Por ironia do destino, talvez justiça divina ou apenas as instituições democráticas funcionando corretamente, o ex-presidente Jair Bolsonaro se tornou inelegível nesta sexta-feira, 30 de junho, no julgamento de um evento transmitido pela TV Brasil. Ainda cabe recurso da defesa.
A decisão do Tribunal Superior Eleitoral foi por cinco votos contra Bolsonaro e dois favoráveis. Apenas os ministros Raul Araújo e Nunes Marques tentaram livrar o ex-presidente. A condenação a 8 anos de inelegibilidade é por abuso de poder político e uso indevido dos meios de comunicação. No caso, a TV pública.
O julgamento se refere à reunião que Bolsonaro fez no dia 18 de julho com dezenas de embaixadores no Palácio da Alvorada e fez acusações contra o sistema eleitoral brasileiro, sem apresentar provas. A denúncia apresentada pelo PDT faz referência à transmissão, ao vivo, de todo o evento pela TV Brasil, com duração de 47min20s. O vídeo agora aparece como “oculto” no YouTube, pois foi retirado do ar a pedido da justiça no decorrer do processo.
O evento ocorreu dentro do período em que a transmissão de pronunciamentos de autoridades em veículos de comunicação são proibidos pela Lei Eleitoral.
EBC não se posiciona
Os veículos da EBC noticiaram o julgamento e deram na manchete a condenação. Porém, as reportagens apenas mencionam o fato do evento em julgamento ter sido transmitido pela TV Brasil, como no texto da Agência Brasil:
“Além de ser realizado no Alvorada, o evento foi transmitido pela TV Brasil, emissora de comunicação pública da Empresa Brasil de Comunicação (EBC).”

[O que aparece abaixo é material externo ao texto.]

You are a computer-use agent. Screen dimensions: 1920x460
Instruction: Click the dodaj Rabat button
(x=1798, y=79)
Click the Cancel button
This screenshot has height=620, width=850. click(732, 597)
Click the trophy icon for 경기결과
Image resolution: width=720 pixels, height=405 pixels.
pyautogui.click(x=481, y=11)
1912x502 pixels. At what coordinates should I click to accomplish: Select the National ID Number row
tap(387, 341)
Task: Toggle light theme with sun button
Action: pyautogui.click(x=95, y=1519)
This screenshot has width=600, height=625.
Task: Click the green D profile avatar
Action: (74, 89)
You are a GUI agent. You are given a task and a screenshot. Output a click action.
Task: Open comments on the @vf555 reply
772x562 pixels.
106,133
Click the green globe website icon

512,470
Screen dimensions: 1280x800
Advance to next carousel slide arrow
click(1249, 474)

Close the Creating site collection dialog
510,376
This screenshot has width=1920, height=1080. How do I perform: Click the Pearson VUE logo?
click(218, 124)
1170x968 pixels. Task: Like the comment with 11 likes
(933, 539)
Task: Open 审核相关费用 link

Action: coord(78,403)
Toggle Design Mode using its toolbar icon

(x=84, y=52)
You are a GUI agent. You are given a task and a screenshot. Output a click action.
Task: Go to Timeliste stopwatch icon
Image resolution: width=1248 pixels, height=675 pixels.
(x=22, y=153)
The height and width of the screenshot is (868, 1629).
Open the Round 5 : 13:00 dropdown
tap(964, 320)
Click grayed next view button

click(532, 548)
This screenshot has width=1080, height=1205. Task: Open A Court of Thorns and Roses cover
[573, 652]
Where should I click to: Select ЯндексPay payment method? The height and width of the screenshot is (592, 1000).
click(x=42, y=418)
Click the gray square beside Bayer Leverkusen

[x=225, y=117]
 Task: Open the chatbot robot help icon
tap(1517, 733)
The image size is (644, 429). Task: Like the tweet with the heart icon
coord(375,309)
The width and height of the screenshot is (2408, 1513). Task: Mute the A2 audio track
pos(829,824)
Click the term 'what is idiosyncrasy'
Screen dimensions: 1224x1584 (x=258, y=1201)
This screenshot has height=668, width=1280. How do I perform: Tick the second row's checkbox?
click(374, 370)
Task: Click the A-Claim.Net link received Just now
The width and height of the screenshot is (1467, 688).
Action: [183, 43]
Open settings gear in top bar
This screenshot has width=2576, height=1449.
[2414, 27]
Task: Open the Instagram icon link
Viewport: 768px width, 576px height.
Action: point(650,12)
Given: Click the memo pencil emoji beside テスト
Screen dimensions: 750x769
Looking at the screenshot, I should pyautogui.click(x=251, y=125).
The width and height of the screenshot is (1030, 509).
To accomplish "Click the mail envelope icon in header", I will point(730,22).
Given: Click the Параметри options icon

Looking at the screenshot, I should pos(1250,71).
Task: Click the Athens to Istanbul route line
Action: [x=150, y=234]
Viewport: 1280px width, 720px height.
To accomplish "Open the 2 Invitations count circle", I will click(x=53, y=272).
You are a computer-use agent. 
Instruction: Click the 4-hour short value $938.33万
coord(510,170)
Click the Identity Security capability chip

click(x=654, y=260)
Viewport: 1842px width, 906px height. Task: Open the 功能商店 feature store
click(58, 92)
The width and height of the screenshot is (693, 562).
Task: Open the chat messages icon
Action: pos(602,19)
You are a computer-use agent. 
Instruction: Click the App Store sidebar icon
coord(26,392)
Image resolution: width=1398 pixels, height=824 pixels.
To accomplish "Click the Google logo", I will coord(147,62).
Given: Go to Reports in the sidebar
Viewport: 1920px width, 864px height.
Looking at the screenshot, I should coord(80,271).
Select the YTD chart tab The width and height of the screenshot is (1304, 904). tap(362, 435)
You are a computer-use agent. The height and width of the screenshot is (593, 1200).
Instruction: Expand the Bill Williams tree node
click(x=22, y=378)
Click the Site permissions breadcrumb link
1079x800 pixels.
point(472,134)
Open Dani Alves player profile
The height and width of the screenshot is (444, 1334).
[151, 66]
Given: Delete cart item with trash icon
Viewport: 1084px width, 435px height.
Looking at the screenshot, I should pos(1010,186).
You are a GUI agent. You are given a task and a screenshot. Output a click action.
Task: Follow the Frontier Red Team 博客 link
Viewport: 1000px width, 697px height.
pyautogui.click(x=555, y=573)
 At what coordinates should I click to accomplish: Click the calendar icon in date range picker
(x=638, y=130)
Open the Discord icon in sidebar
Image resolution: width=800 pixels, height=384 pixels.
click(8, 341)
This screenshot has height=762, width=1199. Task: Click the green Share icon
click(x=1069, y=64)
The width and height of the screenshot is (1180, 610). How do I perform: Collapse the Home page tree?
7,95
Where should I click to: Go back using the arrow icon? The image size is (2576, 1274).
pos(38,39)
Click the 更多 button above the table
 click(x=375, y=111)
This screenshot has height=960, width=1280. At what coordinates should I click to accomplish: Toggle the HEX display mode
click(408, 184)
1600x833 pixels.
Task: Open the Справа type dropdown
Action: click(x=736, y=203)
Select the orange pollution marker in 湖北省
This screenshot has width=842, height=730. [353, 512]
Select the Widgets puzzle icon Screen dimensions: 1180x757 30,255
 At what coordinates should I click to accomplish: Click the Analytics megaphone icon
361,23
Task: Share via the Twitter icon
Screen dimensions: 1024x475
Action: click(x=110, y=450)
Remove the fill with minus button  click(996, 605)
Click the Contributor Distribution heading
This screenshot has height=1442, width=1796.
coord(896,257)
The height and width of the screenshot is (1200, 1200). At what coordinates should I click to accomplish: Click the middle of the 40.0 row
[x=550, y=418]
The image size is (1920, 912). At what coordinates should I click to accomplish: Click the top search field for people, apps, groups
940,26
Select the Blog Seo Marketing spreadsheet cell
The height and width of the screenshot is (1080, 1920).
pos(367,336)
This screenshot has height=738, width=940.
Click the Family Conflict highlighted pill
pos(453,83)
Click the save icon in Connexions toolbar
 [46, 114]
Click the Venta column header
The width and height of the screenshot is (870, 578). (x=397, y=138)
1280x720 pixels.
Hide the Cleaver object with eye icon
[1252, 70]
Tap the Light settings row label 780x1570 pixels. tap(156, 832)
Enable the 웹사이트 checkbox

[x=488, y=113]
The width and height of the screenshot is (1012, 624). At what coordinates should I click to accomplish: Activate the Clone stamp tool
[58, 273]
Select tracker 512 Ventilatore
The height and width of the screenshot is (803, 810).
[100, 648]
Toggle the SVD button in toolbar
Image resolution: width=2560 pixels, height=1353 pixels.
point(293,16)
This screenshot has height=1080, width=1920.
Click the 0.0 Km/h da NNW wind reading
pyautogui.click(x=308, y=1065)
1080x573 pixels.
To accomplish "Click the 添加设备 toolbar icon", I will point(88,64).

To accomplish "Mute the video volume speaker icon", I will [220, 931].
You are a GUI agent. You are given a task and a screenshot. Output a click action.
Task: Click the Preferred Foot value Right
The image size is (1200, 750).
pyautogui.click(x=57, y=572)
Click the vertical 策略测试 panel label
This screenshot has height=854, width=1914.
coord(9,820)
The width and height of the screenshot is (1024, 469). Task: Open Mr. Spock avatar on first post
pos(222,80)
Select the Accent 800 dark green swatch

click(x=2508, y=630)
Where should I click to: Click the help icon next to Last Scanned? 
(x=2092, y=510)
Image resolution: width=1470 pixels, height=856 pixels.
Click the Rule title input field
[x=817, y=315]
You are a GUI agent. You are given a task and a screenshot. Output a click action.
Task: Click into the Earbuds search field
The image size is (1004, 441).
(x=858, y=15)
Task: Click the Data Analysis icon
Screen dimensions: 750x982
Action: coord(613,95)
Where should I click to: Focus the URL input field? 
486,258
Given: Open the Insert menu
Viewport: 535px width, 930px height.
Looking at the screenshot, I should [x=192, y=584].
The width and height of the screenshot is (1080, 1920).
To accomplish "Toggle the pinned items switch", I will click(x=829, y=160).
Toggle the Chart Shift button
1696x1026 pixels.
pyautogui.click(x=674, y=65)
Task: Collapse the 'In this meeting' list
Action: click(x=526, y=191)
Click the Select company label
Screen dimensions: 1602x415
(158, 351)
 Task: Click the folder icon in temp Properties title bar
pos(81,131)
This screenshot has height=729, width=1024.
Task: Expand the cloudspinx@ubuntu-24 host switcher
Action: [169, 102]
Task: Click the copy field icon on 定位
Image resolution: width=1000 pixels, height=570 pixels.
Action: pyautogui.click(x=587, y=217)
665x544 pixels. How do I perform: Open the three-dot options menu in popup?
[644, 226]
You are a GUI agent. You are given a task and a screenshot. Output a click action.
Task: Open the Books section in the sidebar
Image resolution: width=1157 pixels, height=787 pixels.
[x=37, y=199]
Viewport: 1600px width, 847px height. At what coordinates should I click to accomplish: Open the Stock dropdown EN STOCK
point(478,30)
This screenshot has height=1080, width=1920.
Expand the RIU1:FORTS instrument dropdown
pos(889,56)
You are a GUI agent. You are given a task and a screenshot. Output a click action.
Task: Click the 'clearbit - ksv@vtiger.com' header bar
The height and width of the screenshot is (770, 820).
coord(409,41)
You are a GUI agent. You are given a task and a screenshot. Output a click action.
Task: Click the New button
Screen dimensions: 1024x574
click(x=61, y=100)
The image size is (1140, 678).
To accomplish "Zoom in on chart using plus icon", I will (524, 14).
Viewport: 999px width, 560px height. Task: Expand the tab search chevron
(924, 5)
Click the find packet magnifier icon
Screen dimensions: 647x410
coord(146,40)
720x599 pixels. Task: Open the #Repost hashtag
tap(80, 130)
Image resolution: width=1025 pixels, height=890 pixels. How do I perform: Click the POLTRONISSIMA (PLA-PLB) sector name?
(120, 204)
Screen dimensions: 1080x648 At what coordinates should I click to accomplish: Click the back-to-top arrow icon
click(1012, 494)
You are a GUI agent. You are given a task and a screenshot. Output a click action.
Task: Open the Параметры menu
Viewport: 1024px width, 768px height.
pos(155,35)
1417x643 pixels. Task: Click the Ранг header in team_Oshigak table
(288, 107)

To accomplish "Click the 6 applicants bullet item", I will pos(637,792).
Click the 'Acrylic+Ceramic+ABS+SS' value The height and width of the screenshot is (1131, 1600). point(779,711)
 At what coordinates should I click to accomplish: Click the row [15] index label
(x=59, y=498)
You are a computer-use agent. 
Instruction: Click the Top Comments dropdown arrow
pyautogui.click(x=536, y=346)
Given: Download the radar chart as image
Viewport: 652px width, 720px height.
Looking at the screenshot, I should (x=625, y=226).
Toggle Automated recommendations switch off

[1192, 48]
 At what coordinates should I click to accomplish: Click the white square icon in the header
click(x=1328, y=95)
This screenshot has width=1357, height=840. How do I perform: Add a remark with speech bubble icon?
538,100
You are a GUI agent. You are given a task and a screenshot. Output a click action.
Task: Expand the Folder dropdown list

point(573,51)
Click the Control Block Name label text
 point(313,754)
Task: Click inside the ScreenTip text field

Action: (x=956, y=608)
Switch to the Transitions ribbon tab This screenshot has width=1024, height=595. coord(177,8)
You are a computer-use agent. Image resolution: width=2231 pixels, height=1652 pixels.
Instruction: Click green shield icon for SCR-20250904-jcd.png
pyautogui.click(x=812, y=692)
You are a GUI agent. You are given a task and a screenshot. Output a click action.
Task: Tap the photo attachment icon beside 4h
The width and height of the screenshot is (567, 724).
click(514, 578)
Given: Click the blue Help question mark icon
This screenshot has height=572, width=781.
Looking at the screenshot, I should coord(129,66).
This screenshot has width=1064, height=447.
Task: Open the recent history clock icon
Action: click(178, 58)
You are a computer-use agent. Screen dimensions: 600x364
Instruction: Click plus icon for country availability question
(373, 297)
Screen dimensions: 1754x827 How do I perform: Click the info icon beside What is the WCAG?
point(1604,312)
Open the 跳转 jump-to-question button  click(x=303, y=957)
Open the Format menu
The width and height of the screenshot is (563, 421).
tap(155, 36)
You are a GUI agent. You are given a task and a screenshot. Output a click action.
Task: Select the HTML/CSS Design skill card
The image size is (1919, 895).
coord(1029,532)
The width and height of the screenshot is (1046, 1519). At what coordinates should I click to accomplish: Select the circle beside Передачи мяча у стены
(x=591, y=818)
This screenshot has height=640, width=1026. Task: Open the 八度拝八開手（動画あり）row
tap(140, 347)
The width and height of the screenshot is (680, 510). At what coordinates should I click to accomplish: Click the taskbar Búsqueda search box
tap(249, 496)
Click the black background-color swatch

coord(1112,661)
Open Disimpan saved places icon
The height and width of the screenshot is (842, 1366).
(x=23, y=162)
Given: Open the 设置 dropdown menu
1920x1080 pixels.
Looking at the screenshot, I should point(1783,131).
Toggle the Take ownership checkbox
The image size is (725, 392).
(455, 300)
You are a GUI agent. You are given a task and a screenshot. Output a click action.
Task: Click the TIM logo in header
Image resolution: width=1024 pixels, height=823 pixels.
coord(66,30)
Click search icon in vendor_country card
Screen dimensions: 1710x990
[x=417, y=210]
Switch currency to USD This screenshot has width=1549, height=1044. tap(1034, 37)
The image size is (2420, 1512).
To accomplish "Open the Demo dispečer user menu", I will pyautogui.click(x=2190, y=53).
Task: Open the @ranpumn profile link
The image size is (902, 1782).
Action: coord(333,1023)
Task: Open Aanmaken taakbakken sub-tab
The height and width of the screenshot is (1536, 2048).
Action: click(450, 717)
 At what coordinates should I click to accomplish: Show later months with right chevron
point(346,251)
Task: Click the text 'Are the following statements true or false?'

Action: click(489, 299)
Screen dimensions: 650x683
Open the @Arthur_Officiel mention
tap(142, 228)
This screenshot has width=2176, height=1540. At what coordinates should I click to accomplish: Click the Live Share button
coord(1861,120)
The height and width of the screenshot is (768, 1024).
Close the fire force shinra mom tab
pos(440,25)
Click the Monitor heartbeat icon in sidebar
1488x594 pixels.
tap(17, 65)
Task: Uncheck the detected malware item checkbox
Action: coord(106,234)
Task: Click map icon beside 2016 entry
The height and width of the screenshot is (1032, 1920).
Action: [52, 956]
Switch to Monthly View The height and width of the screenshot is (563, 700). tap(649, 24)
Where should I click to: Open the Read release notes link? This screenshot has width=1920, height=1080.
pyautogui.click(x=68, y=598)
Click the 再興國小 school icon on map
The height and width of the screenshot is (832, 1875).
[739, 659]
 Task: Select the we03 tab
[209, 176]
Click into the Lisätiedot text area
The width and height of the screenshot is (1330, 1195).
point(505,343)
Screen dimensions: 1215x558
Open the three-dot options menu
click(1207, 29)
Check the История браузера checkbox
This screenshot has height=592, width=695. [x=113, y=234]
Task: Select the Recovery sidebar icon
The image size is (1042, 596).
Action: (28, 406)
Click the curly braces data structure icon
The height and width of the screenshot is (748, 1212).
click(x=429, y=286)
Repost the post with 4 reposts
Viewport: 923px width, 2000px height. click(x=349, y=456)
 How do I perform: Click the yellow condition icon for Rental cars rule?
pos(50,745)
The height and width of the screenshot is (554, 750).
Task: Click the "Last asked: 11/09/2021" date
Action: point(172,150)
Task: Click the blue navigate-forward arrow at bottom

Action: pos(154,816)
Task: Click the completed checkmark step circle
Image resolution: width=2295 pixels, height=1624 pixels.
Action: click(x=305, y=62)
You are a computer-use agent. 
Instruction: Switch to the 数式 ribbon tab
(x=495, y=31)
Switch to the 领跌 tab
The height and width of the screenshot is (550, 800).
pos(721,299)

O mesmo se repete na Radioagência Nacional e na própria TV Brasil. Destacamos uma fala do presidente do TSE, ministro Alexandre de Moraes, que cita a TV Brasil em seu voto a favor da inelegibilidade de Bolsonaro:
“Toda a produção foi feita para que a TV Brasil divulgasse mas, mais do que isso, para que a máquina existente de desinformação nas redes sociais multiplicasse essas informações, para que se chegasse diretamente ao eleitorado, como chegou”.
Ou seja, no entendimento do ministro, a TV Brasil serviu de palanque eleitoral para a rede de desinformação operada pelo bolsonarismo.
Caberia, portanto, um editorial da EBC ou, no mínimo, uma nota explicativa sobre o caso. Nem que fosse para dizer que a gestão mudou e que o uso indevido dos meios de comunicação para fins eleitorais não voltaria a acontecer nos veículos públicos. Mas nada foi dito pela EBC e permanece a prática da falta de transparência e síndrome de avestruz, apesar do novo governo e da nova gestão da empresa.
Uso e abuso
Como esta Ouvidoria Cidadã da EBC denunciou, o governo Bolsonaro transformou a emissora pública em um aparato de propaganda política e promoção pessoal do presidente. Além do caso julgado, publicamos análise de outros dois crimes eleitorais envolvendo transmissões do governo pela TV pública durante o período eleitoral e desequilíbrio na cobertura.
Na primeira semana de campanha eleitoral na TV, mostramos que a EBC utilizou os telejornais diários para privilegiar as inserções do presidente e então candidato à reeleição na TV Brasil. A cobertura somou 27min41s de aparições de Jair Bolsonaro no Brasil em Dia, Repórter Brasil Tarde e Repórter Brasil Noite apenas de 22 de agosto a 3 de setembro, sem contar as aparições em reportagens sobre agenda dos candidatos à Presidência.
Outra estratégia foi veicular diversas entrevistas com ministros dadas ao radiojornal da comunicação de governo A Voz do Brasil no Repórter Brasil Noite, nas quais as autoridades faziam propaganda aberta dos atos do governo, somando quase 7 horas de exposição durante o período eleitoral no principal telejornal da TV pública.
Crimes eleitorais utilizando a TV Brasil não faltam. Que continuem os processos e que sirvam de lição para que todo e qualquer governo entenda a importância da comunicação pública. E que se faça de fato a separação da comunicação de governo dentro da EBC.